## Source material
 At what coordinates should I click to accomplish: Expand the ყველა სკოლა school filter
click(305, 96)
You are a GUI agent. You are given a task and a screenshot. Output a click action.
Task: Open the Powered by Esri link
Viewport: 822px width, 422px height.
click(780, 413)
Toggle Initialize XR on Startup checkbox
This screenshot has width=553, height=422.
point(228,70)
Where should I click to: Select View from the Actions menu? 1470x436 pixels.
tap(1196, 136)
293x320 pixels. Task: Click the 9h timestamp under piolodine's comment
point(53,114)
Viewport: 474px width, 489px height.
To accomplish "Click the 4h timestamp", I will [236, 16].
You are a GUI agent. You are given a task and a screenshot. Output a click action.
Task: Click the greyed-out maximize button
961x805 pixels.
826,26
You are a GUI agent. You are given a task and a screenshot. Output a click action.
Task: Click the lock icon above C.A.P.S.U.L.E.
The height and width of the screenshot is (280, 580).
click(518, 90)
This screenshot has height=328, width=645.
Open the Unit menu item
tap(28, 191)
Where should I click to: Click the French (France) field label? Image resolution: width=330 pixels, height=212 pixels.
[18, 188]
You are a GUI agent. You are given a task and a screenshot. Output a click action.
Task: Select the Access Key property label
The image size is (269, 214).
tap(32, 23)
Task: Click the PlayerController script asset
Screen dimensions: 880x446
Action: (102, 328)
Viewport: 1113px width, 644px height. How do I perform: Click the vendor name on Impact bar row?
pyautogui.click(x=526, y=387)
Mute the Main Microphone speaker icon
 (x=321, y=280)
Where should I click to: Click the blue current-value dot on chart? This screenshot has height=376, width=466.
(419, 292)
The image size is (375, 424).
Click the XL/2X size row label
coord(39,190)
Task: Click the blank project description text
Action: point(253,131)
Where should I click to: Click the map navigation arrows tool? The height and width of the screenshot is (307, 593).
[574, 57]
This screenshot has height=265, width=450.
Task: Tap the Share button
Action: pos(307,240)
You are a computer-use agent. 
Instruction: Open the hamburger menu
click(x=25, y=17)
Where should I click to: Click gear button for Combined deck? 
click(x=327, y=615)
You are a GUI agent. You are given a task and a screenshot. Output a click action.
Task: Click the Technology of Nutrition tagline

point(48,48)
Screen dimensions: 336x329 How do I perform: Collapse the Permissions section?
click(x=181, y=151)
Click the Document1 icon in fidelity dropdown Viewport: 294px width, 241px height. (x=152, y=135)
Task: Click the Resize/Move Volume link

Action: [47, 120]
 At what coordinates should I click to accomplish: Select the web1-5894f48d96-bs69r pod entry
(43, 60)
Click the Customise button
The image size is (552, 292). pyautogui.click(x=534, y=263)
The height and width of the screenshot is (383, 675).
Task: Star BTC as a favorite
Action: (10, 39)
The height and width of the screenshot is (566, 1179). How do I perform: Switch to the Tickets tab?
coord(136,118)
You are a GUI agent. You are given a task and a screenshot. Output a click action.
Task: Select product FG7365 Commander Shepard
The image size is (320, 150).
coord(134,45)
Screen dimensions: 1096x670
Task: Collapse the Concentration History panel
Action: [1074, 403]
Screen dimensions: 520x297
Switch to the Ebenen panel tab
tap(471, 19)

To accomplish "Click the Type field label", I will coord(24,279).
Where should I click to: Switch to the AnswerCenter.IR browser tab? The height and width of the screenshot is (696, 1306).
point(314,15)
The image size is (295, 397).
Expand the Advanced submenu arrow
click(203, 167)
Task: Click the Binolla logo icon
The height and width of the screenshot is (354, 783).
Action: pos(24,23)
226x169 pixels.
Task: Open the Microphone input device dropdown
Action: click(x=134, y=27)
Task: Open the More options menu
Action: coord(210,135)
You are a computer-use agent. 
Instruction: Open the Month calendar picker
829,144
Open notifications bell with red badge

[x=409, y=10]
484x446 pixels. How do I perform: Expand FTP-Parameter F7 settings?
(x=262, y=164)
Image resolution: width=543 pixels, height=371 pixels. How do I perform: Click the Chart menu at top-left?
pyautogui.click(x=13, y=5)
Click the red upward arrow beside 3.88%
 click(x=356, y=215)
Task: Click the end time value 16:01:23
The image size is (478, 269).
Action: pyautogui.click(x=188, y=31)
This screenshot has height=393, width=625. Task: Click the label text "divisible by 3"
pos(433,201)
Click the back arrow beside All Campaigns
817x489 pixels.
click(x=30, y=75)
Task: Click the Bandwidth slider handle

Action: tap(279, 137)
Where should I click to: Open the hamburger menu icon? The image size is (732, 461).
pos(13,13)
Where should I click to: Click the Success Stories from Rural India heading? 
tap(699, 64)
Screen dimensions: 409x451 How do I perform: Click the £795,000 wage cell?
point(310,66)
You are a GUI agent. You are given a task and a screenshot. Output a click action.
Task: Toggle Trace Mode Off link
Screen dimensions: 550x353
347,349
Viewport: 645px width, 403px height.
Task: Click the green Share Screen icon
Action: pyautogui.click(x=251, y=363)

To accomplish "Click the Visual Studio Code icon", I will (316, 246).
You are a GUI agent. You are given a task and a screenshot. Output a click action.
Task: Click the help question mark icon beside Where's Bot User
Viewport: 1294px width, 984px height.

## Exercise instructions
The entire listing must be repeated without a single change.

## Output of the exercise
 At what coordinates should I click to accomplish: Expand the ყველა სკოლა school filter
click(305, 96)
You are a GUI agent. You are given a task and a screenshot. Output a click action.
Task: Open the Powered by Esri link
Viewport: 822px width, 422px height.
click(780, 413)
Toggle Initialize XR on Startup checkbox
This screenshot has width=553, height=422.
point(228,70)
Where should I click to: Select View from the Actions menu? 1470x436 pixels.
tap(1196, 136)
293x320 pixels. Task: Click the 9h timestamp under piolodine's comment
point(53,114)
Viewport: 474px width, 489px height.
To accomplish "Click the 4h timestamp", I will [236, 16].
You are a GUI agent. You are given a task and a screenshot. Output a click action.
Task: Click the greyed-out maximize button
961x805 pixels.
826,26
You are a GUI agent. You are given a task and a screenshot. Output a click action.
Task: Click the lock icon above C.A.P.S.U.L.E.
The height and width of the screenshot is (280, 580).
click(518, 90)
This screenshot has height=328, width=645.
Open the Unit menu item
tap(28, 191)
Where should I click to: Click the French (France) field label? Image resolution: width=330 pixels, height=212 pixels.
[18, 188]
You are a GUI agent. You are given a task and a screenshot. Output a click action.
Task: Select the Access Key property label
The image size is (269, 214).
tap(32, 23)
Task: Click the PlayerController script asset
Screen dimensions: 880x446
Action: (102, 328)
Viewport: 1113px width, 644px height. How do I perform: Click the vendor name on Impact bar row?
pyautogui.click(x=526, y=387)
Mute the Main Microphone speaker icon
 (x=321, y=280)
Where should I click to: Click the blue current-value dot on chart? This screenshot has height=376, width=466.
(419, 292)
The image size is (375, 424).
Click the XL/2X size row label
coord(39,190)
Task: Click the blank project description text
Action: point(253,131)
Where should I click to: Click the map navigation arrows tool? The height and width of the screenshot is (307, 593).
[574, 57]
This screenshot has height=265, width=450.
Task: Tap the Share button
Action: pos(307,240)
You are a computer-use agent. 
Instruction: Open the hamburger menu
click(x=25, y=17)
Where should I click to: Click gear button for Combined deck? 
click(x=327, y=615)
You are a GUI agent. You are given a task and a screenshot. Output a click action.
Task: Click the Technology of Nutrition tagline

point(48,48)
Screen dimensions: 336x329 How do I perform: Collapse the Permissions section?
click(x=181, y=151)
Click the Document1 icon in fidelity dropdown Viewport: 294px width, 241px height. (x=152, y=135)
Task: Click the Resize/Move Volume link

Action: [47, 120]
 At what coordinates should I click to accomplish: Select the web1-5894f48d96-bs69r pod entry
(43, 60)
Click the Customise button
The image size is (552, 292). pyautogui.click(x=534, y=263)
The height and width of the screenshot is (383, 675).
Task: Star BTC as a favorite
Action: (10, 39)
The height and width of the screenshot is (566, 1179). How do I perform: Switch to the Tickets tab?
coord(136,118)
You are a GUI agent. You are given a task and a screenshot. Output a click action.
Task: Select product FG7365 Commander Shepard
The image size is (320, 150).
coord(134,45)
Screen dimensions: 1096x670
Task: Collapse the Concentration History panel
Action: [1074, 403]
Screen dimensions: 520x297
Switch to the Ebenen panel tab
tap(471, 19)

To accomplish "Click the Type field label", I will coord(24,279).
Where should I click to: Switch to the AnswerCenter.IR browser tab? The height and width of the screenshot is (696, 1306).
point(314,15)
The image size is (295, 397).
Expand the Advanced submenu arrow
click(203, 167)
Task: Click the Binolla logo icon
The height and width of the screenshot is (354, 783).
Action: pos(24,23)
226x169 pixels.
Task: Open the Microphone input device dropdown
Action: click(x=134, y=27)
Task: Open the More options menu
Action: coord(210,135)
You are a computer-use agent. 
Instruction: Open the Month calendar picker
829,144
Open notifications bell with red badge

[x=409, y=10]
484x446 pixels. How do I perform: Expand FTP-Parameter F7 settings?
(x=262, y=164)
Image resolution: width=543 pixels, height=371 pixels. How do I perform: Click the Chart menu at top-left?
pyautogui.click(x=13, y=5)
Click the red upward arrow beside 3.88%
 click(x=356, y=215)
Task: Click the end time value 16:01:23
The image size is (478, 269).
Action: pyautogui.click(x=188, y=31)
This screenshot has height=393, width=625. Task: Click the label text "divisible by 3"
pos(433,201)
Click the back arrow beside All Campaigns
817x489 pixels.
click(x=30, y=75)
Task: Click the Bandwidth slider handle

Action: tap(279, 137)
Where should I click to: Open the hamburger menu icon? The image size is (732, 461).
pos(13,13)
Where should I click to: Click the Success Stories from Rural India heading? 
tap(699, 64)
Screen dimensions: 409x451 How do I perform: Click the £795,000 wage cell?
point(310,66)
You are a GUI agent. You are given a task and a screenshot. Output a click action.
Task: Toggle Trace Mode Off link
Screen dimensions: 550x353
347,349
Viewport: 645px width, 403px height.
Task: Click the green Share Screen icon
Action: pyautogui.click(x=251, y=363)

To accomplish "Click the Visual Studio Code icon", I will (316, 246).
You are a GUI agent. You are given a task and a screenshot. Output a click action.
Task: Click the help question mark icon beside Where's Bot User
Viewport: 1294px width, 984px height.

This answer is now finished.